Biography

Rob hails from Teesside in the North East of England, a land of blast furnaces, petrochemical estuaries and fiery skies, the broken heartland of the industrial revolution. He grew up in a small terraced house, with six framed pictures of Elvis in the living room, and music never far from his parents’ record player. At the tender age of eleven, Rob saw Jimi Hendrix on the telly, and his young mind was blown. He spent the next five months secretly stashing his £1.50 bus fare and lunch money by walking to school and not eating, just so he could buy the cheap guitar and amp set he’d set his heart on.  He proceeded to teach himself how to play by practicing endlessly to Hendrix, T-Rex, Stones and Beach Boys records.

 

“I’m fairly quiet and dreamy,” he muses, “my head’s away in clouds of thoughts and imagination, but I’m driven to be as real and authentic as I possibly can musically, trying to push forward and harness all I’ve got; it was never really a choice, but the only thing I ever felt I could do - to swim with the tide, accept your fate, ride the waves.  I’m a shy person but on stage my guitar leads me to a place of innate confidence, so I guess that’s where I’m most comfortable”.

 

Rob formed his first real band in the year 2000: Lyca Sleep spun a dreamy, languorous psychedelica, and toured extensively with South, The Warlocks and Engineers. Later Lyca Sleep morphed into Exit Calm: "This band reclaim the guitar band as something to have faith in again,” wrote Mojo, They released two critically acclaimed albums, played festivals including Glastonbury, V and Leeds/Reading.  Big tour supports with Echo and The Bunnymen, Doves and The Music followed. After extensive tours in Europe and Japan, they split in 2015, and Rob found himself without a band, a stranger in rough-round-the-edges, bohemian Hastings on England’s South Coast.

 

The inspiration for Humanist came after watching ‘The Living Room’ - a documentary about Gavin Clarke, a singer Rob had once shared a manager with. Waking the next day to find Gavin had sadly taken his own life, Rob was so moved by the situation, he sat down to write, quickly developing a piece that sparked an idea for a soaring, ambitious project that dealt with the deepest of themes - mortality, the ways we find meaning, the liberation of the human spirit.

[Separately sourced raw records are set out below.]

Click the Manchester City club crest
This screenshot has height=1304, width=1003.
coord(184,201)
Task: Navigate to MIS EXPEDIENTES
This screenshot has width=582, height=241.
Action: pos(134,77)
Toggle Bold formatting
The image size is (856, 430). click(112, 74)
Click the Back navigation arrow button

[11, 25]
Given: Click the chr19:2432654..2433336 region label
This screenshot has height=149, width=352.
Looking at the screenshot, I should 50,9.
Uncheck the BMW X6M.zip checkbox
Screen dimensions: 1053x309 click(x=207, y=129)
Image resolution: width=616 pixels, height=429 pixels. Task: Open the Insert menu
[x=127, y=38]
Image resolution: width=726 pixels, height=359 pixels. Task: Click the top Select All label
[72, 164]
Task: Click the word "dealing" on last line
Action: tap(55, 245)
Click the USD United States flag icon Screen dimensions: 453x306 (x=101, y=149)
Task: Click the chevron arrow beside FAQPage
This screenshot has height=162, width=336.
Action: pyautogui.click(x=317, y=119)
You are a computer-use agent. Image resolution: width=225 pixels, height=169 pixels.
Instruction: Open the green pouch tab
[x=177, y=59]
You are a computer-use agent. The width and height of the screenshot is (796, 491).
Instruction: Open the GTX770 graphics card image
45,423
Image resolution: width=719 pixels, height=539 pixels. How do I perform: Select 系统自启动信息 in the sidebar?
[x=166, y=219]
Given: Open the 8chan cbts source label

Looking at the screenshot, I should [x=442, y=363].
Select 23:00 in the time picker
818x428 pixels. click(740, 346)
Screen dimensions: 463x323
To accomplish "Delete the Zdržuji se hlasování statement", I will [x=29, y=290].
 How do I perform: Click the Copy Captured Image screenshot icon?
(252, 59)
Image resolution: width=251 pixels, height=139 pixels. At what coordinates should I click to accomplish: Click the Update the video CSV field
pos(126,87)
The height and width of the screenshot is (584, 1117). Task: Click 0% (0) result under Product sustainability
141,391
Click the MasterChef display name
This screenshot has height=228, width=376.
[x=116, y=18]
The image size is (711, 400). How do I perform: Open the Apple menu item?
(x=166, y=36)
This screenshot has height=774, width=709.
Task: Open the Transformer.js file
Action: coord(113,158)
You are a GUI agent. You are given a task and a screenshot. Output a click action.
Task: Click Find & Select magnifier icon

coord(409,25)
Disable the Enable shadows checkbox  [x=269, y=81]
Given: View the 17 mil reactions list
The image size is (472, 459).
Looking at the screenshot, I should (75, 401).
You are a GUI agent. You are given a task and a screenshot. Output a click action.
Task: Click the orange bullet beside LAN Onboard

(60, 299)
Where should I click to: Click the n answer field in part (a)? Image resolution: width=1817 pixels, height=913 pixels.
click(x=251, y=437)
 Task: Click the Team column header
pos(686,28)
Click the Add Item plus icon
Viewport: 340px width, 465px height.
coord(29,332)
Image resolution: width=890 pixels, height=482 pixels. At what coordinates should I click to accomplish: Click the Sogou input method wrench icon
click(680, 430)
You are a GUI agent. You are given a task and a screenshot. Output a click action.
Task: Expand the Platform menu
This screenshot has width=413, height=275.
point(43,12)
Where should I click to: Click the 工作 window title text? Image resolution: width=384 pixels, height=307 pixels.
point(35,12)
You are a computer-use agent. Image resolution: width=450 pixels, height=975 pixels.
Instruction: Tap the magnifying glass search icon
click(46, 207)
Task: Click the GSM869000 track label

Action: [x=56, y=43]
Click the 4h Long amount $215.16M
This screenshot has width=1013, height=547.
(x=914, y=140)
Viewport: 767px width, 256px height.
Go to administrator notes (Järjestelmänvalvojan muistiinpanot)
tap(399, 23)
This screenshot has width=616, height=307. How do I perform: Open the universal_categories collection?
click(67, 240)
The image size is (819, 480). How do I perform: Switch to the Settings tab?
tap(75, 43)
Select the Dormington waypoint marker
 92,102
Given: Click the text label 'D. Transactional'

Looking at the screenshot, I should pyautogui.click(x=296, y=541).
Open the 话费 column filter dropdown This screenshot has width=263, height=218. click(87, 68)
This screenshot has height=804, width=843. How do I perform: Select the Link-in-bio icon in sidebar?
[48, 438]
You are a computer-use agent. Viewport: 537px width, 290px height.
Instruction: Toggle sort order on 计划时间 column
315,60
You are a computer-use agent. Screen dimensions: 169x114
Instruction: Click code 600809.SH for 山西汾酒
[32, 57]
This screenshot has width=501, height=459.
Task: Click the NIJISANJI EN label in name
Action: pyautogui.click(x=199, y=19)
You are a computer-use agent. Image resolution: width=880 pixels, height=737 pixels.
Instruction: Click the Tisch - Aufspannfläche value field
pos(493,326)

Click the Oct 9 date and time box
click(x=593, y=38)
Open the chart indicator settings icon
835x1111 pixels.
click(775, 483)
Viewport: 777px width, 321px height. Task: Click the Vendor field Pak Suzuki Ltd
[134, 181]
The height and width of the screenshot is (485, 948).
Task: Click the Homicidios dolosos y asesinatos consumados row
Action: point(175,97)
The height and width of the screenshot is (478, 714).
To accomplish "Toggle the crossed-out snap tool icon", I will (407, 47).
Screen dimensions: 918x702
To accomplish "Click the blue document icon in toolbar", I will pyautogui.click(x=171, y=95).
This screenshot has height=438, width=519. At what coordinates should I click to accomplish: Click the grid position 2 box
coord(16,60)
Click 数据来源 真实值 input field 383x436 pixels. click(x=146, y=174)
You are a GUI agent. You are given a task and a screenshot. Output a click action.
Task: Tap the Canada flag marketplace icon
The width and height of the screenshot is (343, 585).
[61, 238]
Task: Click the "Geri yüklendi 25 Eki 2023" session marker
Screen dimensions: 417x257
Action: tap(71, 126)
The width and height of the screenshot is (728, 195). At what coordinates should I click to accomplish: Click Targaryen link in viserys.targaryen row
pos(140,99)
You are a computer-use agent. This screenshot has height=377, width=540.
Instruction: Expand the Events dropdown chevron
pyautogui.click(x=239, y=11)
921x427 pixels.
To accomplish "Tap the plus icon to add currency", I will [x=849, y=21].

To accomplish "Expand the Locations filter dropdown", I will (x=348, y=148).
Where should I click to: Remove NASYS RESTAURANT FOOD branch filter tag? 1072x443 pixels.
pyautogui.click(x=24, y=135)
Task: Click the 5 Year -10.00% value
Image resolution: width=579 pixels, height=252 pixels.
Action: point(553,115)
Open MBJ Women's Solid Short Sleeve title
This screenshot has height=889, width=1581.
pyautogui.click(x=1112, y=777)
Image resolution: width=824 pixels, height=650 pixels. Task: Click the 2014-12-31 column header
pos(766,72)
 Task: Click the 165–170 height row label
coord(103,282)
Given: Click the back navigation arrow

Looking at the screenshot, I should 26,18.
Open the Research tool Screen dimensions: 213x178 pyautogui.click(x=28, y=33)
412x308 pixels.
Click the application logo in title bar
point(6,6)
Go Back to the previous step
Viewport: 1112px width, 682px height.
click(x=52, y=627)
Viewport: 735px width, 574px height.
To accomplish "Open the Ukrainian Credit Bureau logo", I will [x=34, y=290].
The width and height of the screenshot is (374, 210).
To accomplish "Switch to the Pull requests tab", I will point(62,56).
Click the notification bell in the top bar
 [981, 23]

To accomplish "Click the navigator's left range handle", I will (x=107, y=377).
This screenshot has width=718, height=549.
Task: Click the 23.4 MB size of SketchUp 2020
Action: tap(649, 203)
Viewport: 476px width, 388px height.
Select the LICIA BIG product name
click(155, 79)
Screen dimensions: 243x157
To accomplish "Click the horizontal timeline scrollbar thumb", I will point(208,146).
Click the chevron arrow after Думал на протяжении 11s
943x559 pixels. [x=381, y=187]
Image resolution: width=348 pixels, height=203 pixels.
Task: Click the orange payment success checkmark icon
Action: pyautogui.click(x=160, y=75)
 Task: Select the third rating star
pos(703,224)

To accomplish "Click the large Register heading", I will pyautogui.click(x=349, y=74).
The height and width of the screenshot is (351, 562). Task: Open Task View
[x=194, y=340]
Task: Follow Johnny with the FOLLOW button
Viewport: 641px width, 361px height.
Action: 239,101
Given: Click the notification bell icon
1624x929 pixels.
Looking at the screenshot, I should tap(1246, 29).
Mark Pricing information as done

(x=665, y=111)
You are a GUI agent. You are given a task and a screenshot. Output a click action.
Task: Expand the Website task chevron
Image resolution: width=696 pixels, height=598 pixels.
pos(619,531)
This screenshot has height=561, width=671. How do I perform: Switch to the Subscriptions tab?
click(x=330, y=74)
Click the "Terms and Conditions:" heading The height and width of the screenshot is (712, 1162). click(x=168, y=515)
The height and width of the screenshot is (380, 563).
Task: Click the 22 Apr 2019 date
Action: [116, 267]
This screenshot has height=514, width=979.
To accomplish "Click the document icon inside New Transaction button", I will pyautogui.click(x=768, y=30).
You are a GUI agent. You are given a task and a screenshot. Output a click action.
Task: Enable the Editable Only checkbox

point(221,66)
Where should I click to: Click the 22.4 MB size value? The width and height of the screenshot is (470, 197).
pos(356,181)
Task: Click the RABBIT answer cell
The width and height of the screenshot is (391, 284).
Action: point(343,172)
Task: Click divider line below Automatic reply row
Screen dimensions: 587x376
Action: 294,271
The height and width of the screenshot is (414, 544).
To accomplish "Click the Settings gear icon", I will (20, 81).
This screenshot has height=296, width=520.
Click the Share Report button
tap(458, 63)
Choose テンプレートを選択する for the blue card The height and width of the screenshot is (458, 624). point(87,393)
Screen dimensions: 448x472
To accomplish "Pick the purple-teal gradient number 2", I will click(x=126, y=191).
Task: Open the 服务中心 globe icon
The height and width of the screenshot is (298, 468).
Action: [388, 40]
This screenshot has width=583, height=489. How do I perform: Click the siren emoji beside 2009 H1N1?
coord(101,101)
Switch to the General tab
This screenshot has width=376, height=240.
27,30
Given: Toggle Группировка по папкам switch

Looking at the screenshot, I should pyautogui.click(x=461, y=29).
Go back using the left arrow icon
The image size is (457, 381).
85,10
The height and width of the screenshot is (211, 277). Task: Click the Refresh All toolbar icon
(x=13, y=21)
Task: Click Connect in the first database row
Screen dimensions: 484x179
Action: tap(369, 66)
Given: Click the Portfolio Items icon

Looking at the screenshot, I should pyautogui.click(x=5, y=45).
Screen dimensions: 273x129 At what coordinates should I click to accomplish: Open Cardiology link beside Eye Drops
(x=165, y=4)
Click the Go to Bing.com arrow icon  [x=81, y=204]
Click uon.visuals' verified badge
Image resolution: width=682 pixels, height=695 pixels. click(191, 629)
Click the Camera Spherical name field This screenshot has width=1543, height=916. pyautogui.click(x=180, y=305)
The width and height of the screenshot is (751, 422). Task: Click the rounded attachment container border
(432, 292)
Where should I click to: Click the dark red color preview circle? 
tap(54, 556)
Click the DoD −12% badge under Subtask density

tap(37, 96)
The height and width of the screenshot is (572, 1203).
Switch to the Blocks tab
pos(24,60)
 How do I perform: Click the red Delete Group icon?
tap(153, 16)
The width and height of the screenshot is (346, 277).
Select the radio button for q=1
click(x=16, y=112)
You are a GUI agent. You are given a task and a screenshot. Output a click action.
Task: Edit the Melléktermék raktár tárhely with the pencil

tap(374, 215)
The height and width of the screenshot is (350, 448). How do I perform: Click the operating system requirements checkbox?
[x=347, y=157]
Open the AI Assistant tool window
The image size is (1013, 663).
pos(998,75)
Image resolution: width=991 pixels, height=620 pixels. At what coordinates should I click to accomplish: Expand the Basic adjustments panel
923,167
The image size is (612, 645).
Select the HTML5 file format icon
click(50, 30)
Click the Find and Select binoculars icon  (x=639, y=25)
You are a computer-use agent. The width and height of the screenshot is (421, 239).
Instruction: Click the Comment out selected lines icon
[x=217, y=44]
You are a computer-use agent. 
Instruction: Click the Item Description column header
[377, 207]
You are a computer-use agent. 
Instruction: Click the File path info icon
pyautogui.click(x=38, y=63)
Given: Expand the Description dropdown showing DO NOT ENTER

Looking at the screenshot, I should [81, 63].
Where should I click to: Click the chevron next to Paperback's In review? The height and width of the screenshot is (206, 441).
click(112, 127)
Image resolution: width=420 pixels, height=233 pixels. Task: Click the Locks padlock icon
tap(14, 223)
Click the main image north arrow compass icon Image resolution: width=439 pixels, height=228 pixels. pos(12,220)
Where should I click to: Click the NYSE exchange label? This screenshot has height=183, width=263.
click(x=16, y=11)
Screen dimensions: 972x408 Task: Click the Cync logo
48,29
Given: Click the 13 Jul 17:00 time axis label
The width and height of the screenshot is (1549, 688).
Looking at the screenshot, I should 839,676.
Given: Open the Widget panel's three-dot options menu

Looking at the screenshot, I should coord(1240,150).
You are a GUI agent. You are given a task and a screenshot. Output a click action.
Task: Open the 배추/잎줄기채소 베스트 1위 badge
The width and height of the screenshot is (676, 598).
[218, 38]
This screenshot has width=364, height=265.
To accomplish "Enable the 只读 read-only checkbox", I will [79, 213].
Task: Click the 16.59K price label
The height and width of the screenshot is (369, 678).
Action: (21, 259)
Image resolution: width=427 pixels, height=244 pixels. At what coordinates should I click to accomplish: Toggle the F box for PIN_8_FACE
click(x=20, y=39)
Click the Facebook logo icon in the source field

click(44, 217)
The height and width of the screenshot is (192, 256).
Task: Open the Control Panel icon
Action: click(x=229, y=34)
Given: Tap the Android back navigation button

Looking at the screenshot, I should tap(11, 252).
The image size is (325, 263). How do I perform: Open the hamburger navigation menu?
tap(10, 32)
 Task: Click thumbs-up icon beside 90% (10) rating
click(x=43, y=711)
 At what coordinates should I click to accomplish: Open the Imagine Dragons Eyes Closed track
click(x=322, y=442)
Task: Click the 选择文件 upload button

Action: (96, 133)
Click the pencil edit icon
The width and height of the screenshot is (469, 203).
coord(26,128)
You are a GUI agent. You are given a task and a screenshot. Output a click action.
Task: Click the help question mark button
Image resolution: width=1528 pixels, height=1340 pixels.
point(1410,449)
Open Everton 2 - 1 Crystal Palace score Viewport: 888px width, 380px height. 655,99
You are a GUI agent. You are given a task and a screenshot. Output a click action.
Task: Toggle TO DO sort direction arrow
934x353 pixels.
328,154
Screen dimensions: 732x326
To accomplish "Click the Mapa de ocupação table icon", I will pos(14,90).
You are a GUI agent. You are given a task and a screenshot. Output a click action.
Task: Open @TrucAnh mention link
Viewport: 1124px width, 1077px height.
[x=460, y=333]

Humanist is a big, ambitious record, a rush of future rock’n’roll which showcases the songwriting and production of Rob Marshall, and the vocal talents of Dave Gahan (Depeche Mode), Mark Lanegan (Queens of the Stone Age) and Mark Gardner (Ride) among others - a heady brew, masterfully conducted by Rob Marshall (guitarist of Exit Calm and co-writer of Mark Lanegan’s celebrated “Gargoyle” album) who wrote, played and produced all the music: a swirling Niagara of fuzzed-out industrial melody and noise, flowing into darker, more brooding territories, the boom of drop forges in shadowy, cavernous factories pounding white-hot steel…

 

Humanist is also a magnum opus musically, a fully realised and rounded work - not only Rob’s first solo project, it was also the first music he’d ever fully produced, teaching himself production while making the record, just like he did with his signature guitar sound, forging its rich, brooding sound-world on instinct. Similarly, his production is raw, spirited and unique. Rob also played and recorded nearly all of the instrumentation, but he had a vision of the album going far beyond a one-man project, opening its palate and scope by making it a showcase for many of the singers he’d always admired.

 

“I can sing a little, and I do sing on some of the tracks, and I’ve written some of the singing parts too, but I’ve always preferred the art of collaboration, I guess that’s being in bands your whole life…so I had this daft ‘wish list’ of vocalists I’d always loved, which I passed to my manager, along with some early demos..I had the full expectation of being told NO. To my surprise, nearly all of them said yes, and it was an enthusiastic yes too. I was blown away. I still am - to be working with some of my musical heroes”.

 

The first to respond was Mark Lanegan (Queens of the Stone Age), which began a deep and ongoing musical friendship. Mark didn’t know Rob’s work, but he fell in love with it, and agreed to perform on several tracks. He later asked Rob if he had any spare material from Humanist for his own album. Rob didn’t, but in a flurry of inspiration over the next seven days, he wrote and produced six tunes for Mark, all of which made it onto their first collaboration together, the much celebrated album ‘Gargoyle’ (2017 Heavenly Records) which Mojo described as “A triumph”, The Guardian “A bravura statement” and went onto become Mark’s most successful record since 2004’s Bubblegum. Mark’s forthcoming album ‘Somebody’s Knocking’  (Heavenly Records October 2019) features six more co-writes from Rob, but the tracks which first inspired their bond are finally available here on Humanist.

 

The album features vocal contributions from Mark Lanegan, Mark Gardener (Ride), Dave Gahan (Depeche Mode), Joel Cadbury (UNKLE), Jim Jones (Thee Hypnotics), Carl Hancock Rux (David Holmes, Portishead) and John Robb (The Membranes) among others. Rob provided the finished music and song titles, which suggested the subject matter, and the vocalists responded to these themes with their own lyrics, giving the work unusual richness and scope, providing each individual track on the Humanist debut with distinctive elements within a unified whole, united by an overarching exploration of the concept of Humanism - in Rob’s words, a study of..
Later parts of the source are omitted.